§ TASK DIRECTIONS
Output the lines of the entries below beginning at the one with "Given: Select the" and ending with the last, exactly as written and without pictures.

───── RECORDS SHOWN

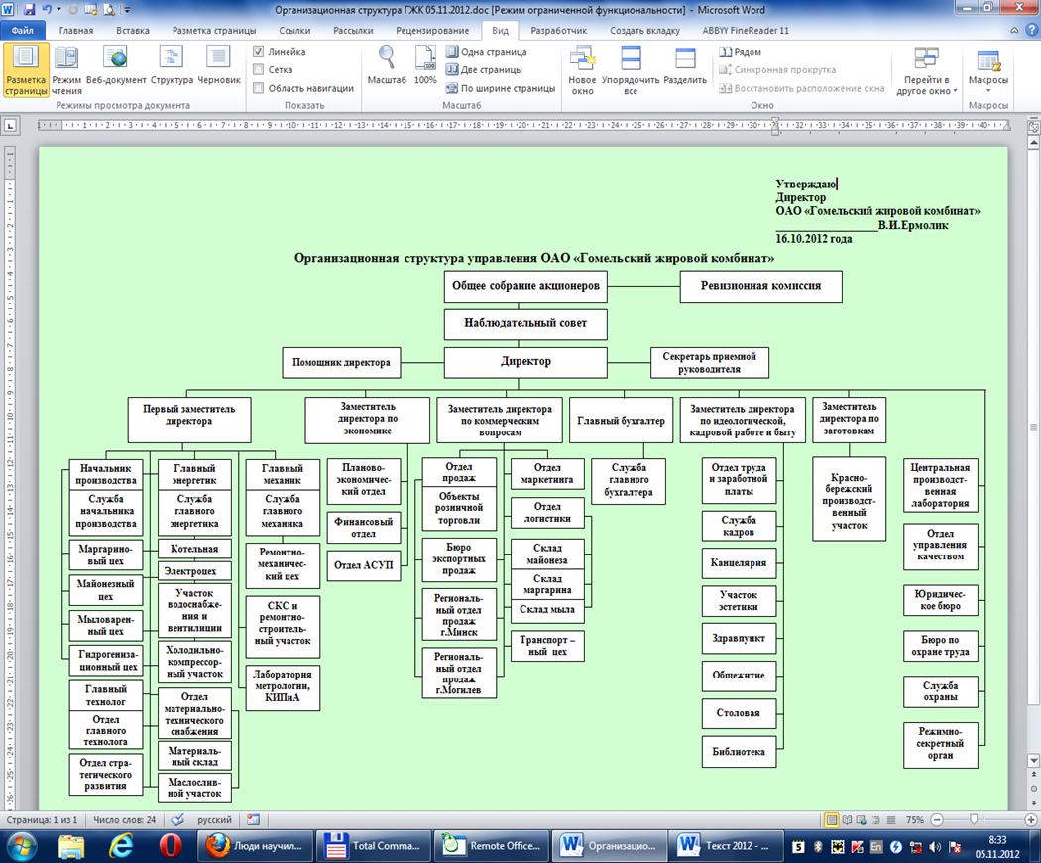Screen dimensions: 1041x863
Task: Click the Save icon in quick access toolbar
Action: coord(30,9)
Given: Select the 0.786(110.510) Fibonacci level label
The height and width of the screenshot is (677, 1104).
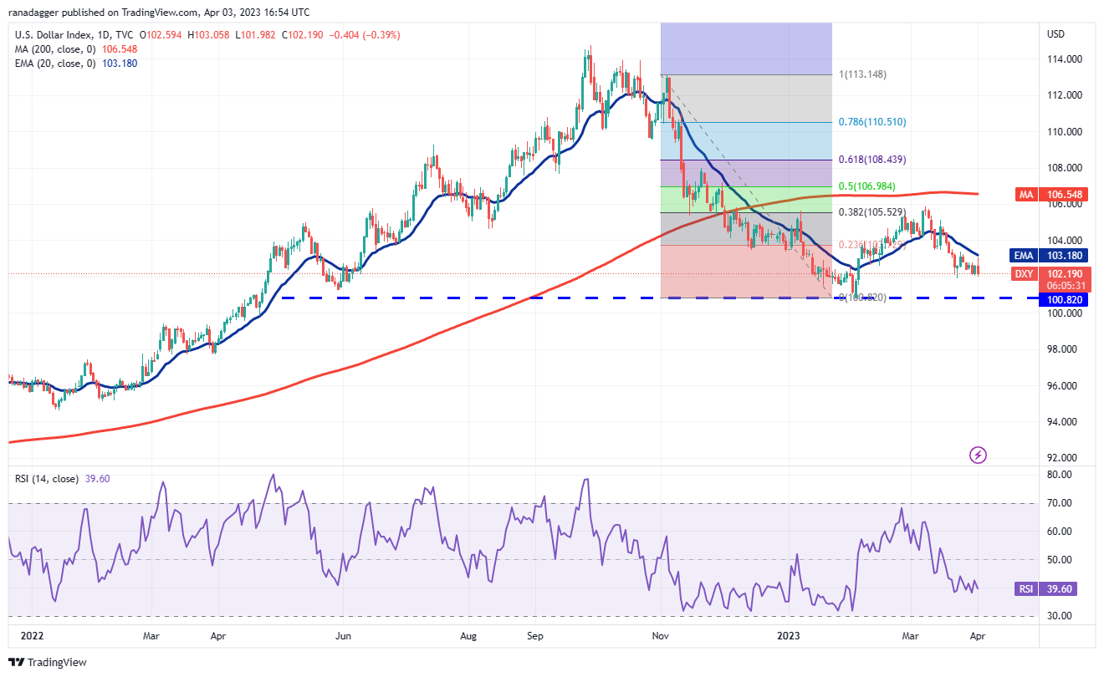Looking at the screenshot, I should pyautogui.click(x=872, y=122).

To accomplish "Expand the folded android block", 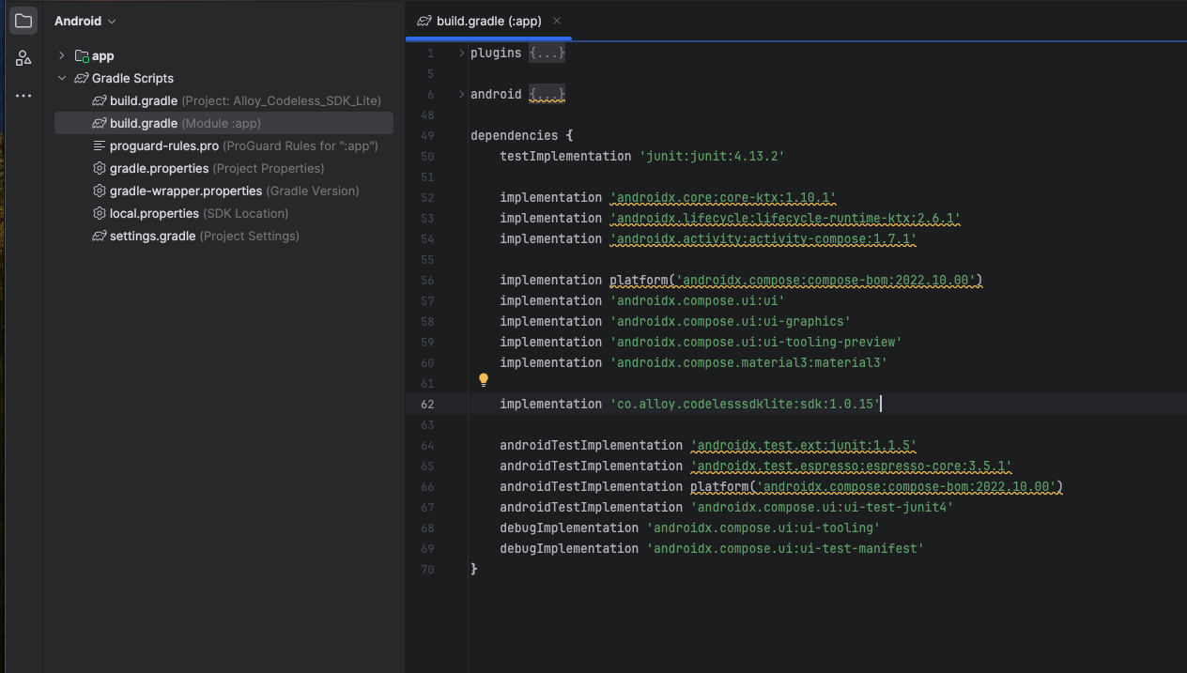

──────────

§ FINISHED TASK
Given: Select the 0.786(110.510) Fibonacci level label
The height and width of the screenshot is (677, 1104).
Looking at the screenshot, I should pyautogui.click(x=872, y=122).

To accomplish "Expand the folded android block", 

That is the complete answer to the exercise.